November 11, 2018. This day should have only been remembered as the date of our youngest daughters birth. Instead, so many emotions come with this day. Joy, sadness, anger, hope are just a few that come to mind.
Our sweet baby girl, our youngest of three, was born with a congenital defect that made it impossible for her to breathe on her own. She was sent to the NICU and doctors quickly went to work determining what was wrong and how to fix it.
She underwent surgery 7 days later and we were very hopeful afterwards that she would be able to come home soon. That’s when everything took a sharp left turn.
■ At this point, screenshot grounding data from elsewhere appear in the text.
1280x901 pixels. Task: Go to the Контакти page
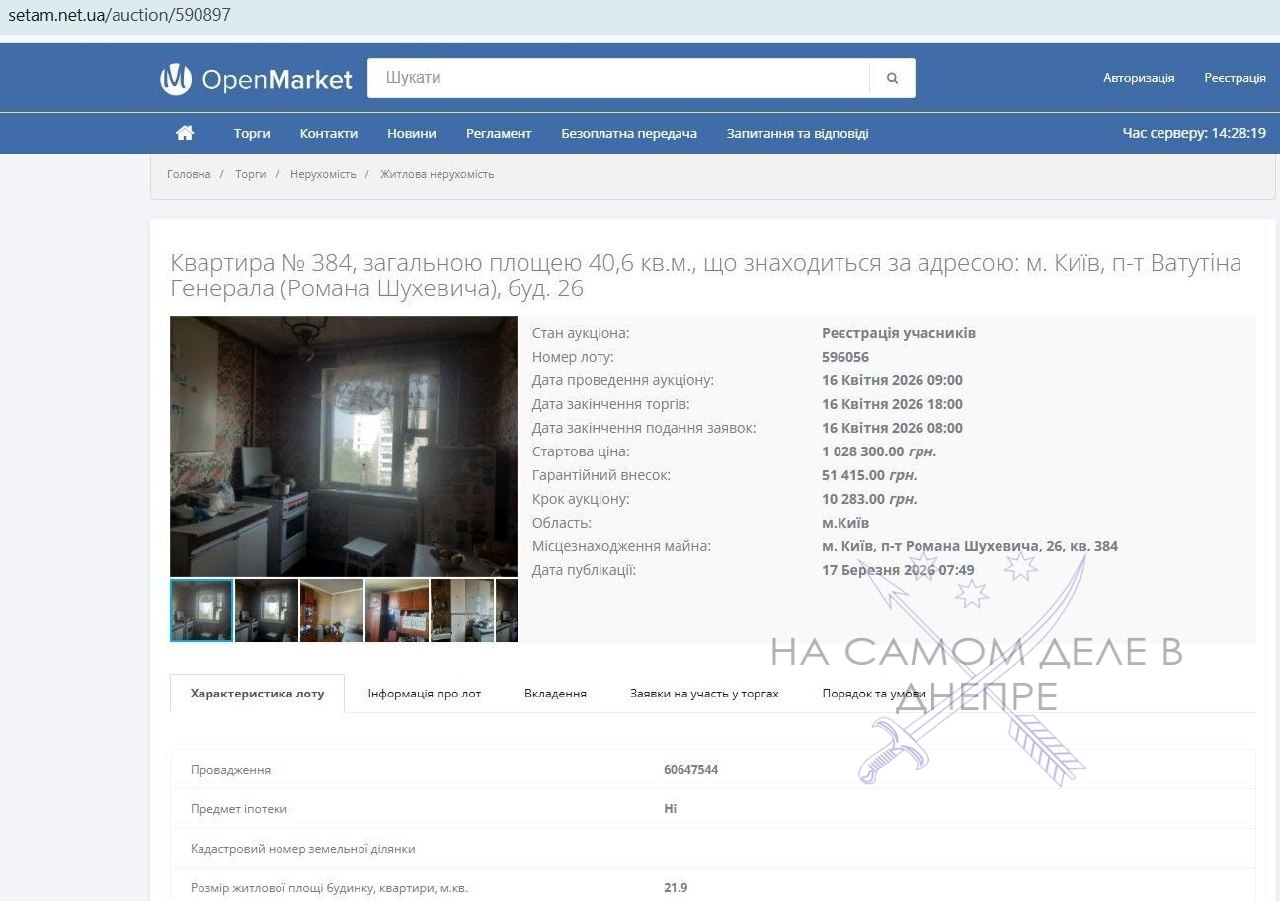[328, 133]
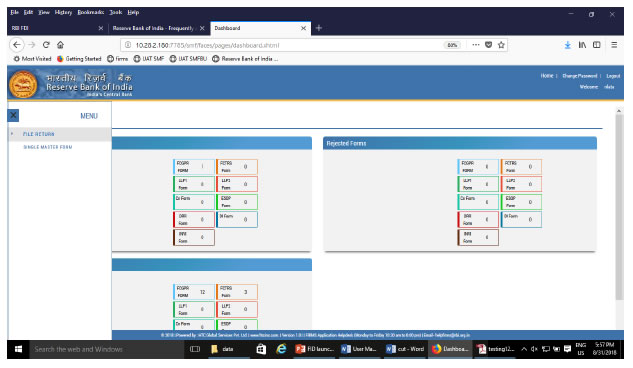The width and height of the screenshot is (633, 368).
Task: Open the Library icon in toolbar
Action: click(x=582, y=45)

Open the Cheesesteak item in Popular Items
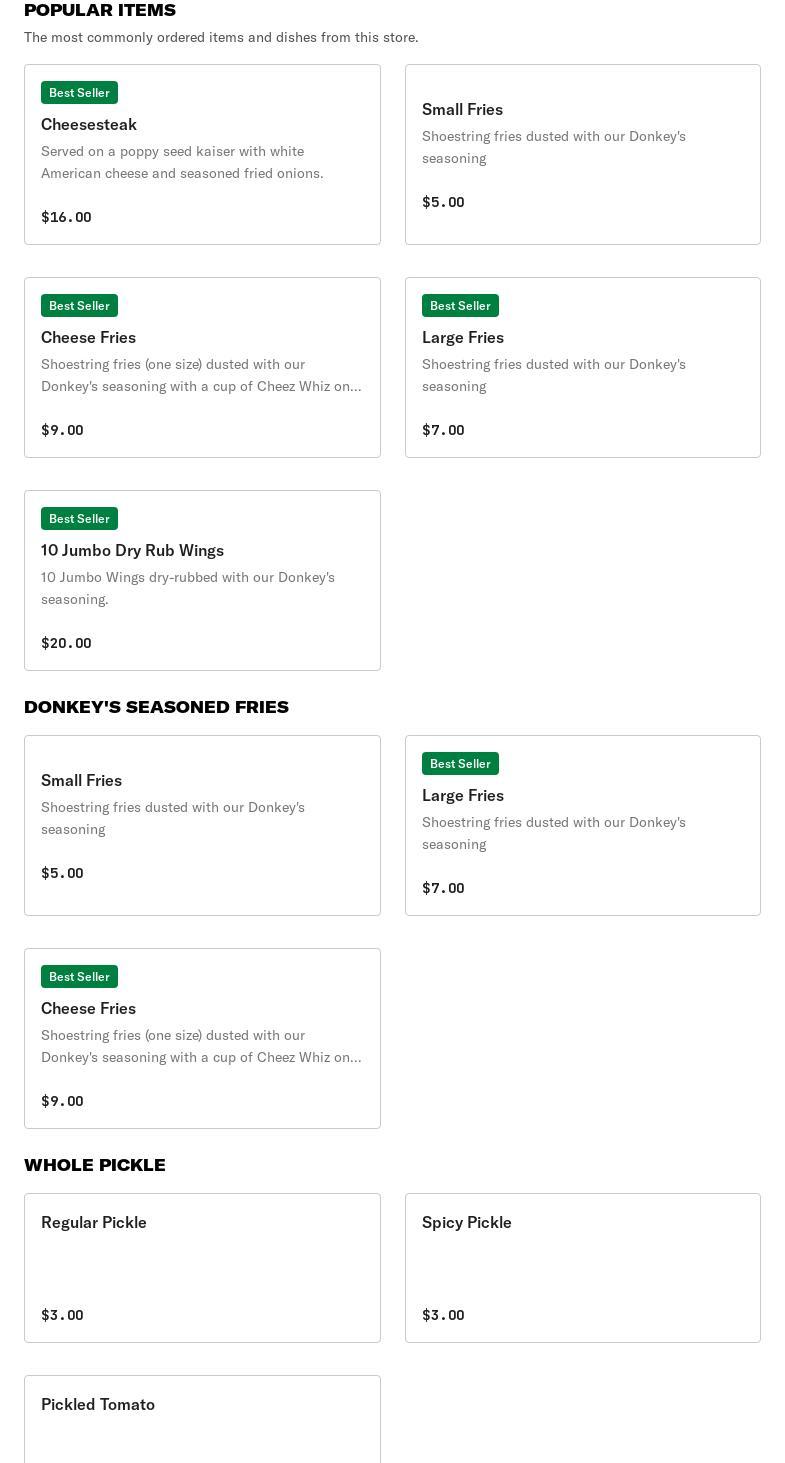[202, 154]
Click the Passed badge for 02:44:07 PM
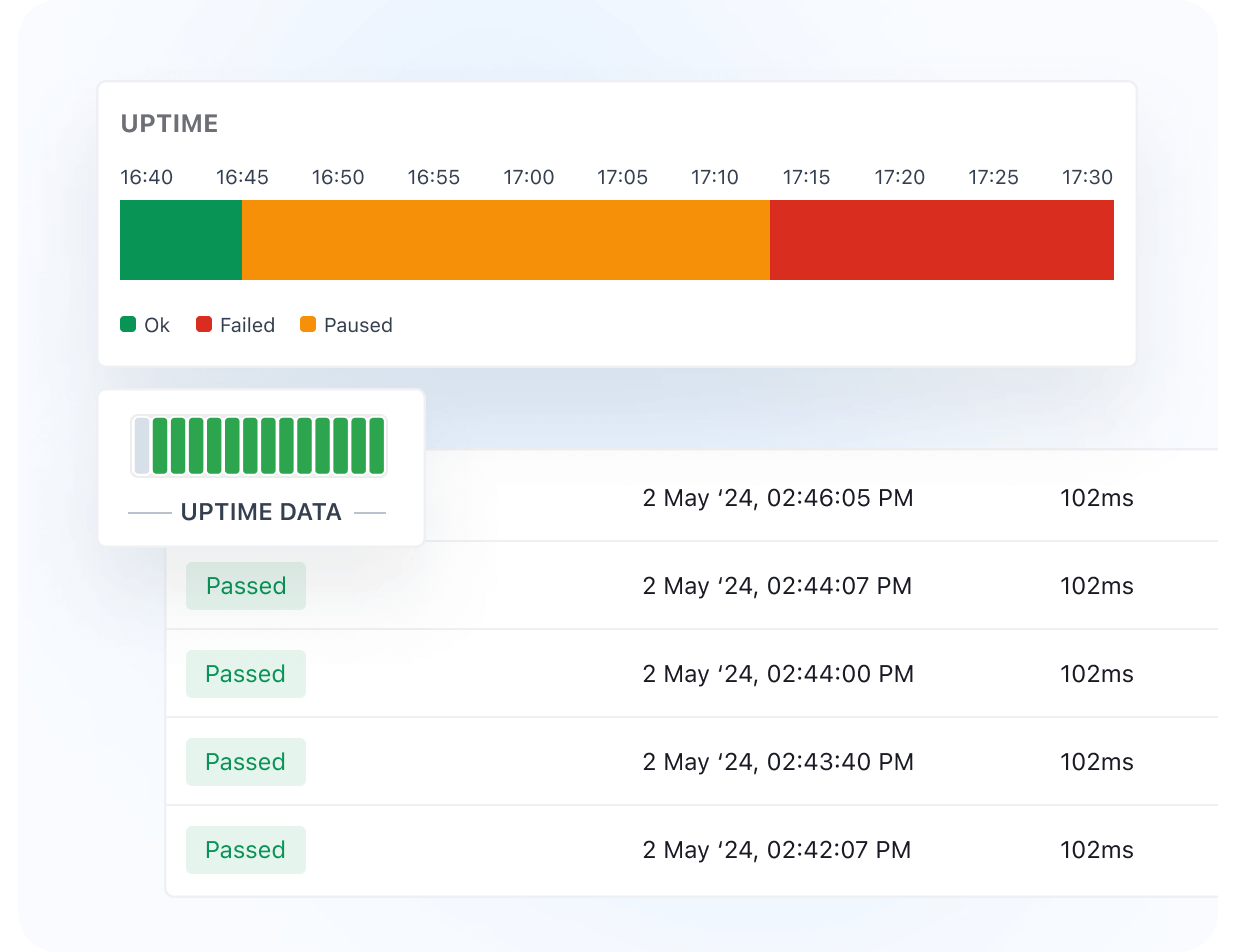Viewport: 1234px width, 952px height. tap(246, 586)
She had her first seizure the day after surgery. A few days later we learned that their was an accident during the procedure and the surgeons had punctured into her brain causing a bleed. This quickly spiraled to the discovery that her pituitary gland was also damaged and if she needed to start receiving replacement cortisol hormone asap. Over the next few months, her brain struggled to reabsorb cerebral spinal fluid and she developed hydrocephalus which required 2 different brain surgeries within a 1 month period.
These are the things that come flashing back to me every year on her birthday. The joy of giving birth to another beautiful girl. The fear of the unknown and what would happen. Severe trauma from thinking my daughter wasn’t going to survive the night. These last three years have been extremely trying for my family and I. My faith has been shaken to the core.
This blog is intended to share my journey mothering a child with multiple medical needs as well as share my faith journey along the way. Not only do I hope that you can find hope in these posts but it’s also a way to help me heal from the trauma I’ve endured. I hope we can connect soon!